At this point, the protocol recommends the rate at which rewards should be distributed among coverage providers. The risk ratings generated by RAD will be open-source and transparent so that all parties can see what factors determine the output. The parties may choose to ignore RAD’s assessment and open source data to create a sub-optimal policy with greater risk, at their own risk. In all cases, the RAD system will aim to provide as much data that can possibly be collected on a particular protocol’s risk. By efficiently reading on-chain data, RAD is poised to grow at the same exponential rate as decentralized finance, collecting and compiling ever-growing archives of information, assessing its relevance, and generating accurate, machine learning-based calculations.
Although incubated by the Steady State team, RAD would serve greater purpose and become more efficient if separated from Steady State as its own independent, open-source project of its own. Several factors have gone into this decision, the primary one. To increase its efficiency further, we intend to develop a “Data DAO” for contributors to earn rewards when they provide accurate information to the database. Open-source and blockchain technology empowers everyone to participate in a meaningful way. In this case, RAD can leverage the collective knowledge of those active or indifferent about blockchains and help build the most comprehensive collection of risks in the space.

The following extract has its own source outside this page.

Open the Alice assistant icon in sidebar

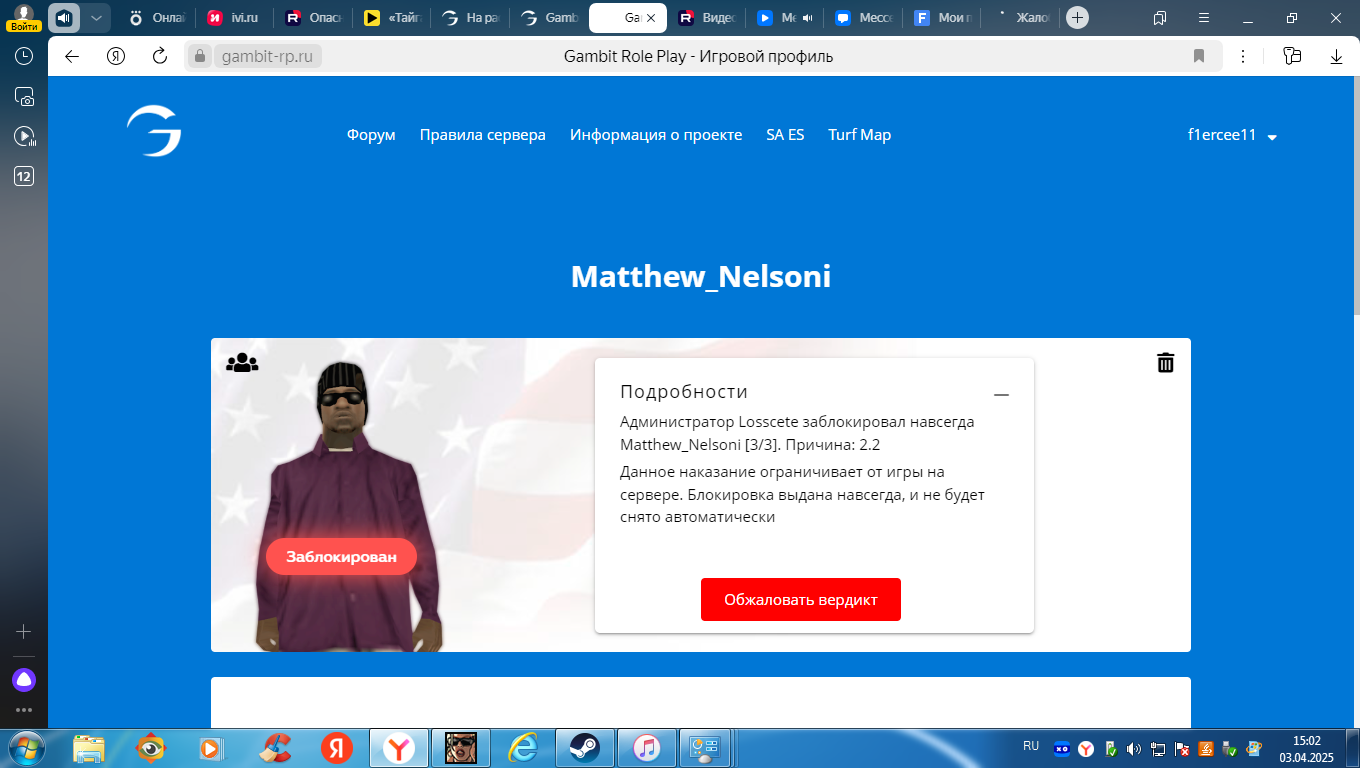pos(24,680)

RAD is set on a course to be the flagship, go-to database for DeFi risk data and ratings, systematically built from the ground up as a comprehensive aggregation of on-chain information and the conditions under which the threat, hack or exploit took place. RAD functions as a core mechanism of Steady State and enables other protocols to optimize their coverage pools as well. By open-sourcing the technology, we anticipate the DeFi community will find creative new ways to help build, contribute to, and use the Risk Assessment Database.